まりさはまりちゃをおさげで抱き上げ、帽子の中に入れた。これ以上残酷な光景を見せたら非ゆっくり症を発症するおそれがある。ひとまず生きている我が子の安全確保が先決だ。
「ゆぁ、すえっこのおちびは……!」
そして気付く。末っ子のおちび、わされいみゅの死骸がない。
「おちび! どこなのぜ、おちび!」
まりさは必死でわされいみゅを呼んだ。奴隷扱いを受けていたとはいえ、それはれいむの横暴な振る舞いを真似ていただけだ。きっとまりさが教育し直せば、産まれた時のような、素直でかわいらしいおちびに戻ってくれる。そうしたら3ゆんでやり直せばいい。ゆっくりした家庭を築き直せばいいのだ。
「おちびぃっ!! いるのぜ!? おへんじするのぜ! おちび!!」
「ゅ……おとーしゃ……? おとーしゃああ!」
果たして、返事はあった。わされいみゅは生きていた。段ボールのおうちの中、小さくうずくまって、ガタガタ震えている。まりさは脱兎のごとく駆け寄った。

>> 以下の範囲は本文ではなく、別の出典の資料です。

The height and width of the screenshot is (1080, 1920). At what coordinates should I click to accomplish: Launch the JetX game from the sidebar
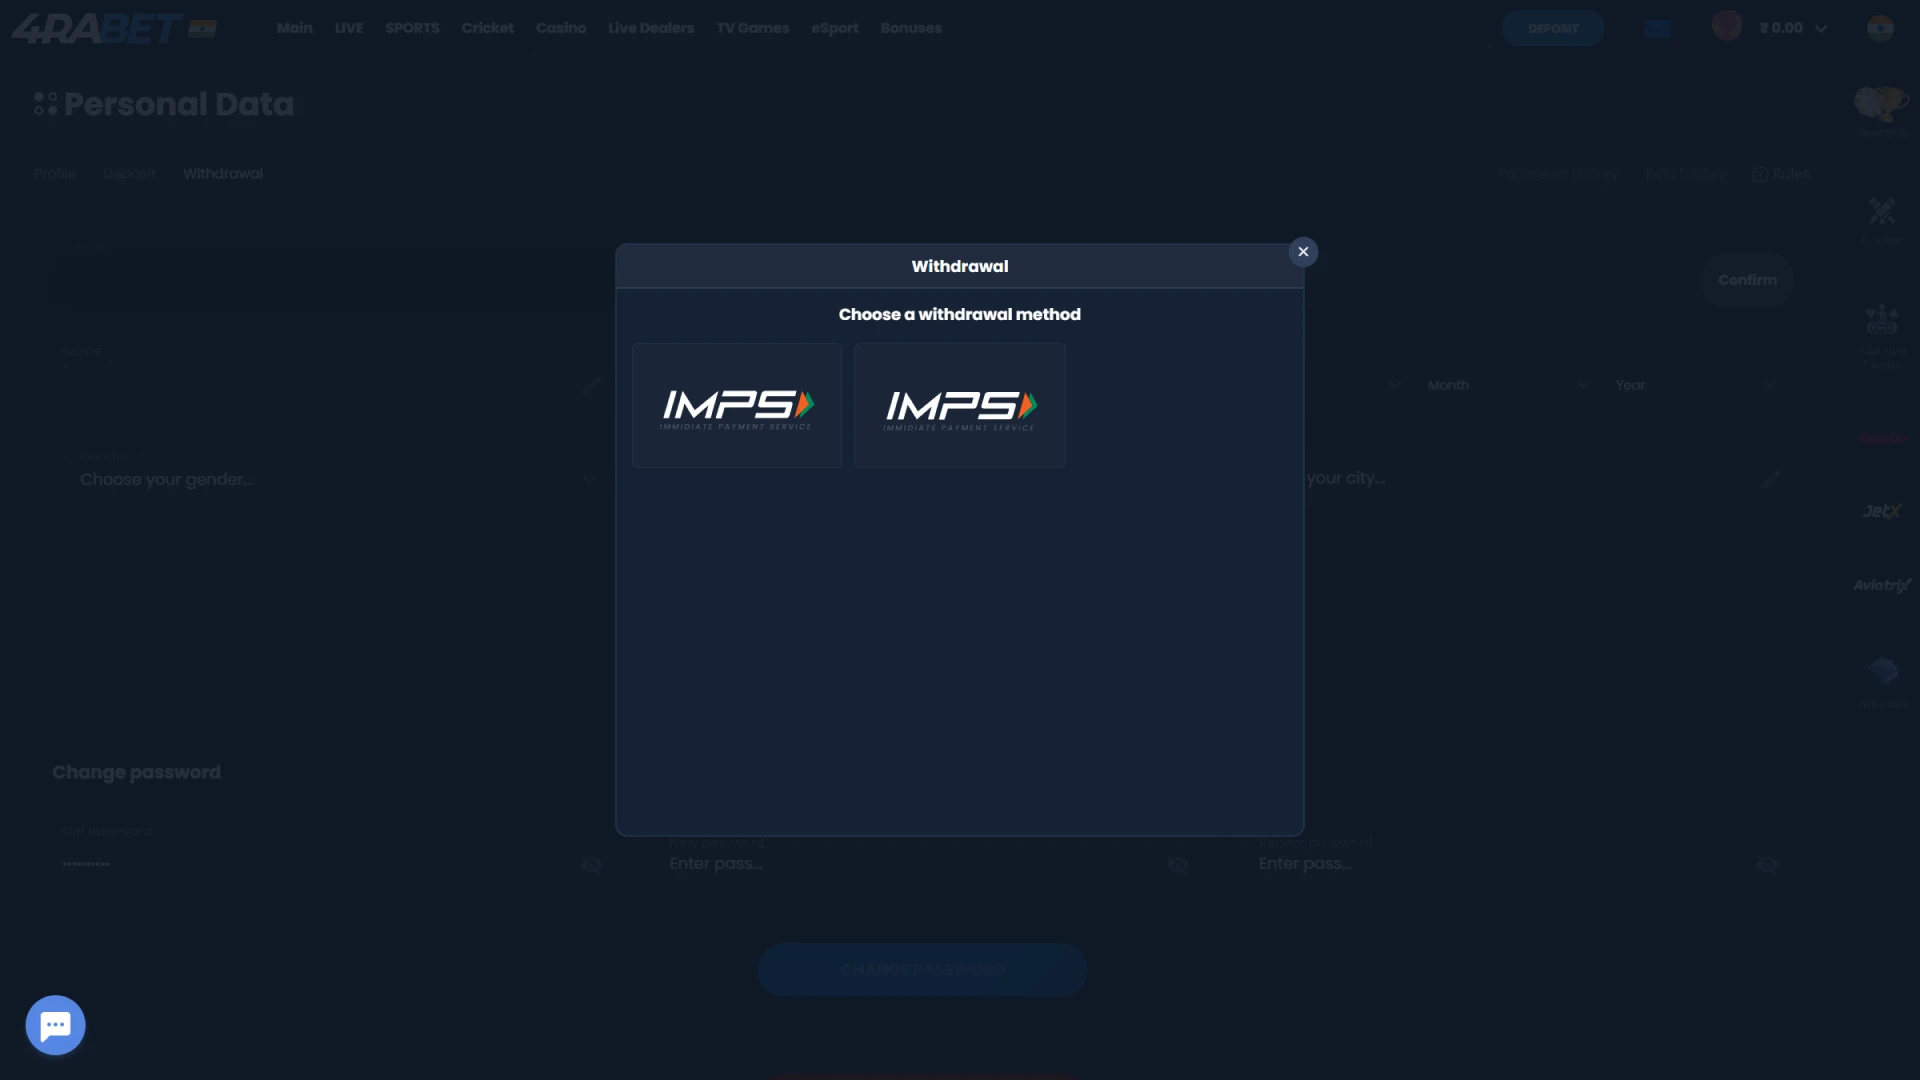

「おどーじゃああ! ゆぇええええん! ごわがっぢゃよおおおお!!」
わされいみゅもまた、おうちから飛び出してくる。ふたゆはひっしと抱き合い、再会を喜びあった。
「よかった……! おちび、けがは……」
けがはないのぜ? その言葉が最後まで紡がれることはなかった。まりさの顔からすとんと表情が抜け落ちる。安堵の涙で潤んでいた瞳が一瞬にして凍てつき、氷のような眼差しをわされいみゅに向けた。
「ゆ……おとーしゃ? どーしちゃにょ?」
大きな瞳で父を見上げ、かわいらしく小首を傾げるわされいみゅ。
彼女はまだ知らない。ボス猫によってリボンがズタボロに切り裂かれたこと。お飾りを欠損したゆっくりが畜生以下の扱いを受けること。奴隷扱いしていた父親達との立場が逆転したこと。
まりさの頬がゆっくりと歪んだ。